→ **To do**:
Copy every item below, changing "Kundenzone" to "Kundenbereich" wherever it occurs and leaving everything else as it is.

<<<<

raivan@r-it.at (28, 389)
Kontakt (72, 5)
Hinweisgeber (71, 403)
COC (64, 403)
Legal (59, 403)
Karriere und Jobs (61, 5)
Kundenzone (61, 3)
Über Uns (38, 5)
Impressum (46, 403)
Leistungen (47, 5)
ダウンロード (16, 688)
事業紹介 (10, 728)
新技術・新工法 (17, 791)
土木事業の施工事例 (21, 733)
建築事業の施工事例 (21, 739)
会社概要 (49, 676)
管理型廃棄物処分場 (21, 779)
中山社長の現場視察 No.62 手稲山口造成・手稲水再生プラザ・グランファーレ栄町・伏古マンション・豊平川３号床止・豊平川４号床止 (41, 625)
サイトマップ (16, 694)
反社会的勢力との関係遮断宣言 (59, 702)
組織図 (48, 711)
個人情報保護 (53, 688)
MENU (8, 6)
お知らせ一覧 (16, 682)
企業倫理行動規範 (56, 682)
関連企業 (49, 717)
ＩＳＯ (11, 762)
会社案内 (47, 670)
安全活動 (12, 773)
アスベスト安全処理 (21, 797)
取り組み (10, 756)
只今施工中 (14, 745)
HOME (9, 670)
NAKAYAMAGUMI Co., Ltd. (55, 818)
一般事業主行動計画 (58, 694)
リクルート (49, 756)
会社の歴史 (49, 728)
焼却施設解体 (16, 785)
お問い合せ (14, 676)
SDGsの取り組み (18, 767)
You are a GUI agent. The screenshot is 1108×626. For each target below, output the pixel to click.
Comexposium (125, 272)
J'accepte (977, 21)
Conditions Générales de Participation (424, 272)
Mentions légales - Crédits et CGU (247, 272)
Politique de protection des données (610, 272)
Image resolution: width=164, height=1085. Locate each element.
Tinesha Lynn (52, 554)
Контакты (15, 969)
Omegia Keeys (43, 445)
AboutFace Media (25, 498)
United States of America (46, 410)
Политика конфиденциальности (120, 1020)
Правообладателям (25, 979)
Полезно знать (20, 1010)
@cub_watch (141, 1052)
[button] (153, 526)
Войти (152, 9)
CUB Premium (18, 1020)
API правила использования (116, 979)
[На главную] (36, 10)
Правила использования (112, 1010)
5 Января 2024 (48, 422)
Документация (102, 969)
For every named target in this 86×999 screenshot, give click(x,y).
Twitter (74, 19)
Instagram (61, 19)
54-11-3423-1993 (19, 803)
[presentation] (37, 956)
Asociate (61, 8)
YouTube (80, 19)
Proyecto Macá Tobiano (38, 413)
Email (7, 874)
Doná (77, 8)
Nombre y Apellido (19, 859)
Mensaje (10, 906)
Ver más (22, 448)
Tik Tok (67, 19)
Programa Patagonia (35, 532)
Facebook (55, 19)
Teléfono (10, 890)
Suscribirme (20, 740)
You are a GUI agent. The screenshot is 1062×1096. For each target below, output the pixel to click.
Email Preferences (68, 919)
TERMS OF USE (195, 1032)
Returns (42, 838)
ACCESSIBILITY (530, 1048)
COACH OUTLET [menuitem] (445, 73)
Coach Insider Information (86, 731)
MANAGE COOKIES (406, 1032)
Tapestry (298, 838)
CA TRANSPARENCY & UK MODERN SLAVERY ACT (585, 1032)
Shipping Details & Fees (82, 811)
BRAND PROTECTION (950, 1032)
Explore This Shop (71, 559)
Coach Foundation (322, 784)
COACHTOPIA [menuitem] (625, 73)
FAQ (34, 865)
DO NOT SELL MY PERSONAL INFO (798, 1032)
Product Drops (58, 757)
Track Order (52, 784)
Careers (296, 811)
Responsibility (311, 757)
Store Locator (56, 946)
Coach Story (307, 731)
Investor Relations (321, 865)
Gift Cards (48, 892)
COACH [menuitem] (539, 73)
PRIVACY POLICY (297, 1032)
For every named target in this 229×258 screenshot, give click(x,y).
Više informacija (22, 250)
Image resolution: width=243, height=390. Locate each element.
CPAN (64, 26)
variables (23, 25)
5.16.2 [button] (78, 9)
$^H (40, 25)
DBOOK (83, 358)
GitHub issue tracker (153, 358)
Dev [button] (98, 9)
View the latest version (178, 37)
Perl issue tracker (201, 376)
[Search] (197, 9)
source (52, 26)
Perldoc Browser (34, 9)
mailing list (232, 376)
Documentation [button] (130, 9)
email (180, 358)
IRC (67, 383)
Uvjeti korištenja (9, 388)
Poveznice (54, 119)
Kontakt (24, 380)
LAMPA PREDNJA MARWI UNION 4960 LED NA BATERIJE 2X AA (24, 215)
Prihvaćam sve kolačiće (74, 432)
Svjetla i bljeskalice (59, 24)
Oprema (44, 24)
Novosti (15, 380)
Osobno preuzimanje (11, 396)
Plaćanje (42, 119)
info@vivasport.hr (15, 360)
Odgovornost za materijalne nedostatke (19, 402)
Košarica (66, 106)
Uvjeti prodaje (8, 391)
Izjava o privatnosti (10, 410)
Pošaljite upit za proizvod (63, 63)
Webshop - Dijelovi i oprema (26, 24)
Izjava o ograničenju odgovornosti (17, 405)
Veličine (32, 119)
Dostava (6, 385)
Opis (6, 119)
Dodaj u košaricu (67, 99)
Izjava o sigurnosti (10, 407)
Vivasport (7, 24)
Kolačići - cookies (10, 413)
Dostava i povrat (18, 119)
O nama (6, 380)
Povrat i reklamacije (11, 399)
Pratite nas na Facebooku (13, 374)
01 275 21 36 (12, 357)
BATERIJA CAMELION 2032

>>>>

→ **Answer to this problem**:
raivan@r-it.at (28, 389)
Kontakt (72, 5)
Hinweisgeber (71, 403)
COC (64, 403)
Legal (59, 403)
Karriere und Jobs (61, 5)
Kundenbereich (61, 3)
Über Uns (38, 5)
Impressum (46, 403)
Leistungen (47, 5)
ダウンロード (16, 688)
事業紹介 (10, 728)
新技術・新工法 (17, 791)
土木事業の施工事例 (21, 733)
建築事業の施工事例 (21, 739)
会社概要 (49, 676)
管理型廃棄物処分場 (21, 779)
中山社長の現場視察 No.62 手稲山口造成・手稲水再生プラザ・グランファーレ栄町・伏古マンション・豊平川３号床止・豊平川４号床止 (41, 625)
サイトマップ (16, 694)
反社会的勢力との関係遮断宣言 (59, 702)
組織図 (48, 711)
個人情報保護 (53, 688)
MENU (8, 6)
お知らせ一覧 (16, 682)
企業倫理行動規範 (56, 682)
関連企業 (49, 717)
ＩＳＯ (11, 762)
会社案内 (47, 670)
安全活動 (12, 773)
アスベスト安全処理 (21, 797)
取り組み (10, 756)
只今施工中 (14, 745)
HOME (9, 670)
NAKAYAMAGUMI Co., Ltd. (55, 818)
一般事業主行動計画 (58, 694)
リクルート (49, 756)
会社の歴史 (49, 728)
焼却施設解体 (16, 785)
お問い合せ (14, 676)
SDGsの取り組み (18, 767)
You are a GUI agent. The screenshot is 1108×626. For each target below, output the pixel to click.
Comexposium (125, 272)
J'accepte (977, 21)
Conditions Générales de Participation (424, 272)
Mentions légales - Crédits et CGU (247, 272)
Politique de protection des données (610, 272)
Image resolution: width=164, height=1085. Locate each element.
Tinesha Lynn (52, 554)
Контакты (15, 969)
Omegia Keeys (43, 445)
AboutFace Media (25, 498)
United States of America (46, 410)
Политика конфиденциальности (120, 1020)
Правообладателям (25, 979)
Полезно знать (20, 1010)
@cub_watch (141, 1052)
[button] (153, 526)
Войти (152, 9)
CUB Premium (18, 1020)
API правила использования (116, 979)
[На главную] (36, 10)
Правила использования (112, 1010)
5 Января 2024 (48, 422)
Документация (102, 969)
For every named target in this 86×999 screenshot, give click(x,y).
Twitter (74, 19)
Instagram (61, 19)
54-11-3423-1993 (19, 803)
[presentation] (37, 956)
Asociate (61, 8)
YouTube (80, 19)
Proyecto Macá Tobiano (38, 413)
Email (7, 874)
Doná (77, 8)
Nombre y Apellido (19, 859)
Mensaje (10, 906)
Ver más (22, 448)
Tik Tok (67, 19)
Programa Patagonia (35, 532)
Facebook (55, 19)
Teléfono (10, 890)
Suscribirme (20, 740)
You are a GUI agent. The screenshot is 1062×1096. For each target below, output the pixel to click.
Email Preferences (68, 919)
TERMS OF USE (195, 1032)
Returns (42, 838)
ACCESSIBILITY (530, 1048)
COACH OUTLET [menuitem] (445, 73)
Coach Insider Information (86, 731)
MANAGE COOKIES (406, 1032)
Tapestry (298, 838)
CA TRANSPARENCY & UK MODERN SLAVERY ACT (585, 1032)
Shipping Details & Fees (82, 811)
BRAND PROTECTION (950, 1032)
Explore This Shop (71, 559)
Coach Foundation (322, 784)
COACHTOPIA [menuitem] (625, 73)
FAQ (34, 865)
DO NOT SELL MY PERSONAL INFO (798, 1032)
Product Drops (58, 757)
Track Order (52, 784)
Careers (296, 811)
Responsibility (311, 757)
Store Locator (56, 946)
Coach Story (307, 731)
Investor Relations (321, 865)
Gift Cards (48, 892)
COACH [menuitem] (539, 73)
PRIVACY POLICY (297, 1032)
For every named target in this 229×258 screenshot, give click(x,y).
Više informacija (22, 250)
Image resolution: width=243, height=390. Locate each element.
CPAN (64, 26)
variables (23, 25)
5.16.2 [button] (78, 9)
$^H (40, 25)
DBOOK (83, 358)
GitHub issue tracker (153, 358)
Dev [button] (98, 9)
View the latest version (178, 37)
Perl issue tracker (201, 376)
[Search] (197, 9)
source (52, 26)
Perldoc Browser (34, 9)
mailing list (232, 376)
Documentation [button] (130, 9)
email (180, 358)
IRC (67, 383)
Uvjeti korištenja (9, 388)
Poveznice (54, 119)
Kontakt (24, 380)
LAMPA PREDNJA MARWI UNION 4960 LED NA BATERIJE 2X AA (24, 215)
Prihvaćam sve kolačiće (74, 432)
Svjetla i bljeskalice (59, 24)
Oprema (44, 24)
Novosti (15, 380)
Osobno preuzimanje (11, 396)
Plaćanje (42, 119)
info@vivasport.hr (15, 360)
Odgovornost za materijalne nedostatke (19, 402)
Košarica (66, 106)
Uvjeti prodaje (8, 391)
Izjava o privatnosti (10, 410)
Pošaljite upit za proizvod (63, 63)
Webshop - Dijelovi i oprema (26, 24)
Izjava o ograničenju odgovornosti (17, 405)
Veličine (32, 119)
Dostava (6, 385)
Opis (6, 119)
Dodaj u košaricu (67, 99)
Izjava o sigurnosti (10, 407)
Vivasport (7, 24)
Kolačići - cookies (10, 413)
Dostava i povrat (18, 119)
O nama (6, 380)
Povrat i reklamacije (11, 399)
Pratite nas na Facebooku (13, 374)
01 275 21 36 (12, 357)
BATERIJA CAMELION 2032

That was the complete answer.